Free Study: Indicators of International Philanthropy from Asia

Free Study: Indicators of International Philanthropy from Asia

The economic downturn in North America and Europe has caused some International Non-Government Organisations to look further afield for philanthropic support. Australian and New Zealand universities recruit substantial numbers of students from Asia and some of these universities are also active in seeking funds from Asia.

This study identifies nine country-specific factors that affect the propensity of people to give funds off-shore and also looks at their likelihood to give to international aid or to education. By using the nine general indicators and adding the aid or education indicator, organisations working in either sector can assess the background factors that affect their ability to raise philanthropic gifts in a particular country.

 

The Countries

This first article in the series introduces the indicators.

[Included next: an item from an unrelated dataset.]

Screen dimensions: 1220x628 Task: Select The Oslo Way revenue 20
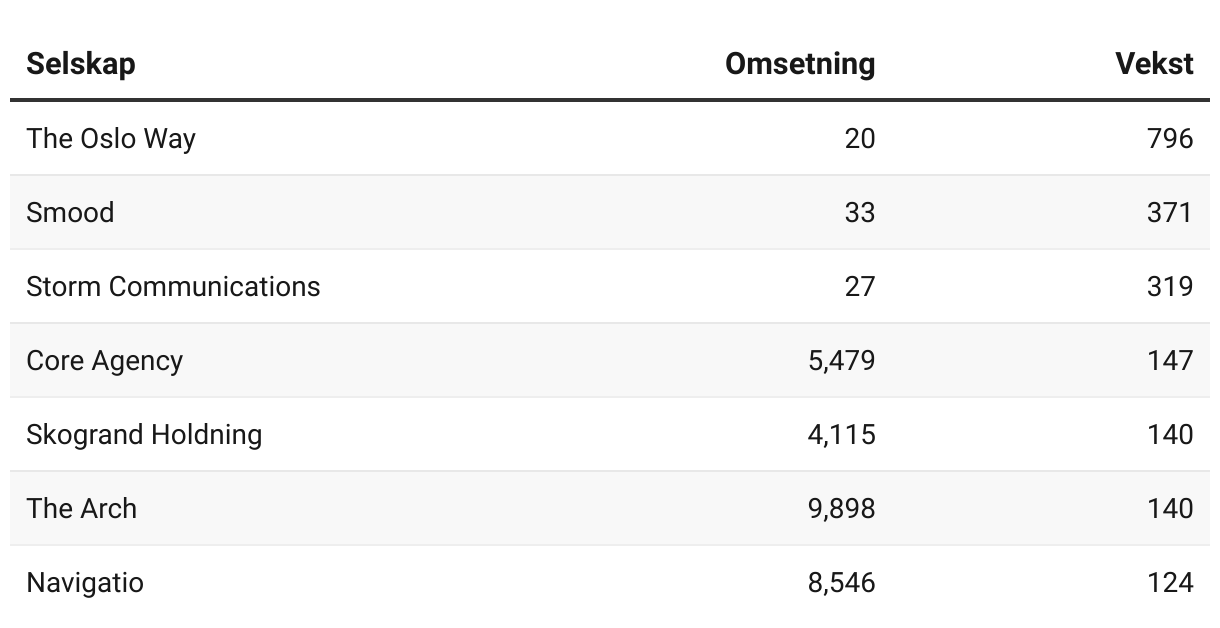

Subsequent articles will describe the performance against these criteria of ten Asian Countries:

The last article in the series brings together comparative information from the individual country assessments.

 

The Indicators

The general indicators of international philanthropy used in this study are explained below:

 

Political & Economic Security

Modern philanthropy and organised charity has fared best since the late nineteenth century where there has been economic progress, political stability, freedom of individuals to allocate their resources together with social reinforcement and the power of example to stimulate action [1]Bremner, Robert H. 1994. Giving: Charity and Philanthropy in History. New Brunswick, NJ: Transaction Publishers. The source used here, Euromoneycountryrisk, provides commentary on political, economic and structural performance for each country. Sustained levels of philanthropy requires the passage of time and confidence in one’s political and economic security.

Capital Accumulation

The overall wealth of a country that is in private hands clearly affects the ability of individuals to make philanthropic contributions.

Incentives

This refers to tax deductibility of contributions and (in some places) to government matching gifts or other incentives to philanthropy. The indicators provided here are based on country of residence but this is not the only consideration for individuals. Wealthy people tend to diversify their assets and in the case of very wealthy people (ultra high net worth individuals) almost half their assets are located away from their home country or region. According to the latest Capgemini study [2]Capgemini and Merrill Lynch. 2011. Asia-Pacific Wealth Report, only 57 per cent of the assets of very wealthy Asians are maintained locally with a full 25 per cent (in 2010) being held in the USA. People with such diversified portfolios are able to give in the most-tax effective jurisdiction, and this usually is not in places such as Singapore or Hong Kong.
Governments rarely apply matching gifts to funds being transferred overseas but the existence of a matching gifts program does lift the profile of philanthropy and does encourage large gifts, particularly if it is a time-limited matching offer [3]O’Halloran, K, M McGregor-Lowndes and KW Simon. 2008. “Charity Law and Social Policy: National and International Perspectives on the Functions of the Law Relating to Charities.”: 333.

Trust in NGOs

While trust in non-government organisations doesn’t raise funds, absence of trust reduces the potential to raise funds. This assessment measure, not the variations in trust between NGOs, nor external perceptions of trustworthiness of a particularly country’s NGOs, but the extent to which donors trust NGOs in their country.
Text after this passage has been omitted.